Ich saß im Hotel am Telefon und war Befehlsübermittler. Auf einmal kamen zwanzig Infanteristen und ein paar Deckoffiziere zu mir mit Maschinengewehren und sagten: Vom Wald kommen die Wandsbeker Husaren (Husaren-Regiment „Königin Wilhelmina der Niederlande“ (Hannoversches) Nr. 15, auch als "Wandsbeker Husaren" bezeichnet, galt als besonders kaisertreu, RD). Die sind gegen uns angesetzt. Wenn die kommen, werden die gleich mit Maschinengewehren umgelegte Bau die uns mal auf!
    (Frage: Die Deckoffiziere waren also auf ihrer Seite und machten mit?)
Die mußten doch mitmachen. Der Soldatenrat in Brunsbüttel-Koog bestand zum größten Teil aus Deckoffizieren der Marine von der Küstenartillerie.

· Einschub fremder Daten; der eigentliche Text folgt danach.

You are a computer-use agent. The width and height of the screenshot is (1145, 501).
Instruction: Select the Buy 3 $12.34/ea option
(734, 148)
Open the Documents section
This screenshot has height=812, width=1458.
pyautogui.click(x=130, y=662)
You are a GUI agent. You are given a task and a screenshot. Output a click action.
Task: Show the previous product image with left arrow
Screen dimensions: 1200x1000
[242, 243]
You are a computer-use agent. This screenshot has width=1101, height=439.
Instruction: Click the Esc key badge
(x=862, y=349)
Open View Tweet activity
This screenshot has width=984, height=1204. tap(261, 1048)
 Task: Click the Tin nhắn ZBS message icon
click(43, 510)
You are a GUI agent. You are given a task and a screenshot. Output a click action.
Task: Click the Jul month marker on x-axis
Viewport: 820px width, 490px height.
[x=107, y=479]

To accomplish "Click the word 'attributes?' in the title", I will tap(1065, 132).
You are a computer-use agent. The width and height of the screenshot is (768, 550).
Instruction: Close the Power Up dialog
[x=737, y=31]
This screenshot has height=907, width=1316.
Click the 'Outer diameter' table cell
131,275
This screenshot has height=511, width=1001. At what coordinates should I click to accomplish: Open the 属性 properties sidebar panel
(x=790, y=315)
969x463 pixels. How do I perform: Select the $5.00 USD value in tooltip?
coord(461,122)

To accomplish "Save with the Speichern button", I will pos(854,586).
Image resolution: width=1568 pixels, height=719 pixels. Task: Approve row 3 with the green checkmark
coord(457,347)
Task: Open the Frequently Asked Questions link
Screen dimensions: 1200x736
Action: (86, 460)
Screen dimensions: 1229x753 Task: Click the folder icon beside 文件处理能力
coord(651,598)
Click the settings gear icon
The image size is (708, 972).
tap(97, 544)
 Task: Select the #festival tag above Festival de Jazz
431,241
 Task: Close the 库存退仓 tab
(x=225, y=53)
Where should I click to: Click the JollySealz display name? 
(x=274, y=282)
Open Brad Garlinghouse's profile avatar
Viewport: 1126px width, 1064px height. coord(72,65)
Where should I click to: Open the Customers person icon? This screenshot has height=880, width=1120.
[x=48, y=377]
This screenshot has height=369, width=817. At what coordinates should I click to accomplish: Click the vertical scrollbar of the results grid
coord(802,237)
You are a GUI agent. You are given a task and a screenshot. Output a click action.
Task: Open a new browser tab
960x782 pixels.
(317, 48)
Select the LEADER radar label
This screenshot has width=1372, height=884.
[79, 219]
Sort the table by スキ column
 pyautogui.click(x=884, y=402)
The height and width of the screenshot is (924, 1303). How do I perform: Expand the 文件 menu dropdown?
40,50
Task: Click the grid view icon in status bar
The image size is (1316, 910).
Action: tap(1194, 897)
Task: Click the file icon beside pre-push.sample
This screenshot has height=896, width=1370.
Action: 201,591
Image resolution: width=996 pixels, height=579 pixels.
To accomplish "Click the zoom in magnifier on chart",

Die kamen nun da an rnit ihren Maschinengewehren, und ich hatte gar keine Ahnung von Maschinengewehren. Da nahmen die Infanteristen das in die Hand, aber die Husaren kamen nicht. So blieb das dann am 6. und 7. November und da hörten wir, daß in Kiel auch Revolte war. Das war da ein oder zwei Tage später geschehen. Das liegt wohl daran, daß in Kiel die Verbindung zu den Landtruppen viel weiter war und länger dauerte. Wir hörten nun, daß Kiel, Wilhelmshaven und Cuxhaven auch mit gemacht hatten. Da dachte ich mir: Was sollst Du noch hier? Hier döst du doch nur den ganzen Tag herum. Nachts kommst du aus den Klamotten auch nicht heraus. Eines Nachts schlich jemand im Haus herum. Ich ging auf den Flur und sah den Kapitänleutnant Plaue, der auf der „Posen" gewesen war. Der erzählte mir, er nach Hause wollte. Ich sorgte dafür, daß er mit dem Zug nach Hause kam. In Brunsbüttel-Koog wurde jeder Offizier gut behandelt.
Nun dachte ich mir: So kann das nicht weitergehen. Ich ging zum Soldatenrat und sagte: Nun habt ihr mich dahin gesetzt, gebt mir auch einen Schein, daß ich Waffen tragen kann. Ich bekam einen Schein. Nun konnte ich Waffen tragen und hinfahren, wo ich wollte. Eines Tages setzte ich mich also in den Zug und fuhr nach Göttingen. Ich kam hier am 13. November an."

 

An Wilhelm Dettmer erinnerte sich ein anderer Zeitzeuge:

Ernst Fasshauer war zu der Zeit 17 Jahre alt.

"Als sich zum ersten Mal von der Revolution hörte, ich saß gerade beim Frisör und ließ mir die Haare schneiden, da kam jemand in den Laden gestürzt und rief: "Die Revolution ist ausgebrochen! In Kiel meutern die Matrosen". Wir rannten alle auf die Straße, ich hatte die Haare nur halb geschnitten, dann mußten wir alle wieder hinein und hatte ich keine Ruhe mehr und war nur darauf bedacht, daß ich wegkam, und mußte mir die Haare weiter schneiden lassen."
An Wilhelm Dettmer erinnert er sich ebenfalls: "Aber ich erinnere mich an eine Arbeiterversammlung in einem Zelt, das von einem Göttinger Zirkus stammte. Wir Jugendlichen saßen in den obersten Reihen und lachten über die Erwachsenen, die unten Reden führten und sich dabei sehr ereiferten. Was sie sagten, begriffen wir jedoch nicht.
Außerdem kann ich mich an einen "Kieler Matrosen" - Dettmer hieß er - erinnern, der mit einer roten Kokarde an seiner Mütze herumlief und sich sehr revolutionär gab."